The first advertisement ran from September 15 to October 6, 1841 in the Springfield Gazette.  (Springfield, Massachusetts).  Catch The Shadow ere its substance fades.  Daguerreotype Miniatures, At Masonic Hall For A Short Time Only. Prices Reduced to $3.  The Subscriber having spent much time and money in perfecting himself in the Photographic Art, and practiced successfully in various places, now offer his services to the citizens of Springfield and its vicinity, for a short time, at the Masonic Hall.  He is in possession of all those important improvements in the art which have been recently made, combined with others of his own invention, and flatters himself that his skill in the business will recommend him to their favor.  Likenesses, taken in a few moments, without the aid of a strong light, which, by the old method, was liable to distort the features.  To those who are unacquainted with this art, it may perhaps be well to say, that it gives a lasting and perfect delineation of the features, drawn by the pencil of light, the hand of Nature, more striking and accurate than can possibly be obtained in any other way.  The Subscriber has reduced his price to the lowest possible limits consistent with safety to himself, and as low as can possibly be obtained elsewhere, while his style of workmanship he is willing to compare with any in the country.  Price of a single portrait Three Dollars.—For a group of two—Five Dollars.  Satisfaction warranted.  Scenery, Buildings, Paintings, Bust, &c. Beautifully copied.  Instruction given upon reasonable terms.

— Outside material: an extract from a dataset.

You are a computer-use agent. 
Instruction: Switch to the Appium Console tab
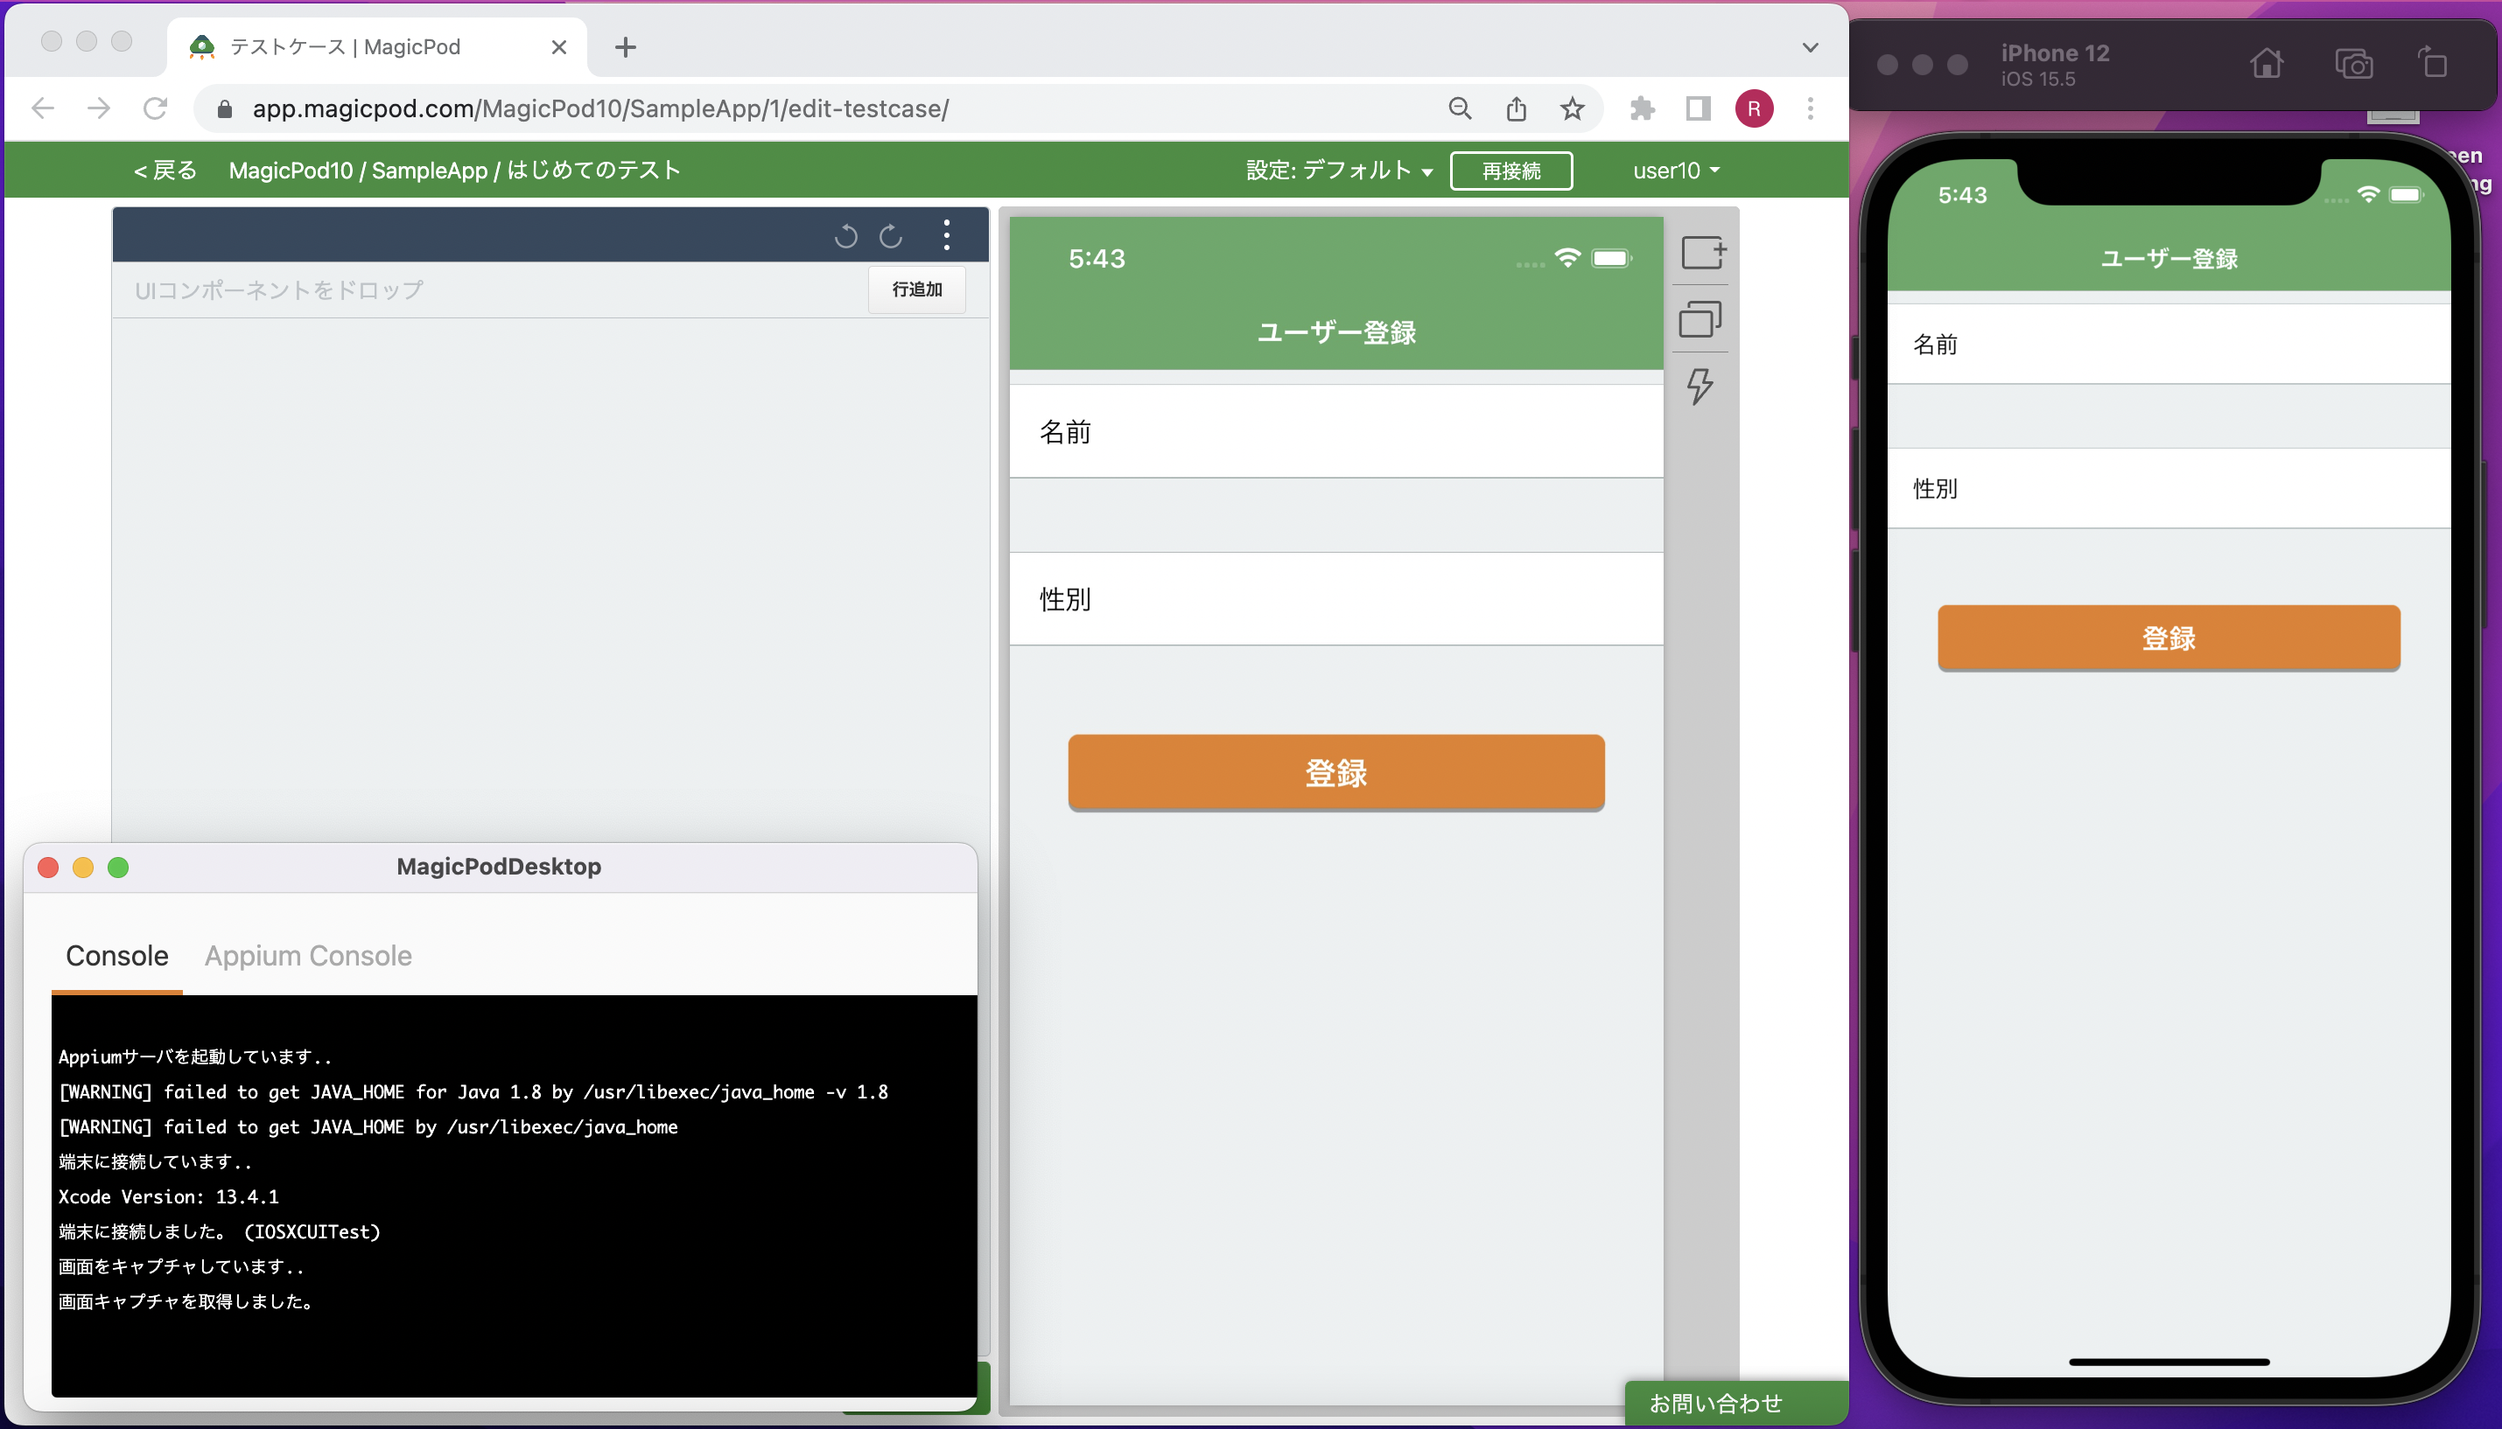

The public are respectfully invited to call.            C. Faxon.

The second advertisement ran from September 18 to October 2, 1841 in the Springfield Weekly Republican (Springfield, Massachusetts).  Catch The Shadow ere its substance fades.  Daguerreotype Miniatures, At Masonic Hall For A Short Time Only.  The subscriber respectfully informs the citizens of Springfield and its vicinity, that he has opened room at Masonic Hall, for the purpose of taking Daguerreotype Portraits.  The most accurate and striking likenesses which will never change or fade are delineated in this manner by the pencil of light, in the space of a few moments.  Miniatures taken in any weather, without the aid of a strong light, which was liable by the old method to cause an unnatural distortion of the features.  Price reduced to $3,00 for a single portrait; for a group or two $5,00.  Scenery, Buildings, Paintings, Bust, &c. Beautifully copied.  The public are respectfully invited to call.  C. Faxon.

C. Faxon is recorded in A Directory of Massachusetts Photographers 1839-1900.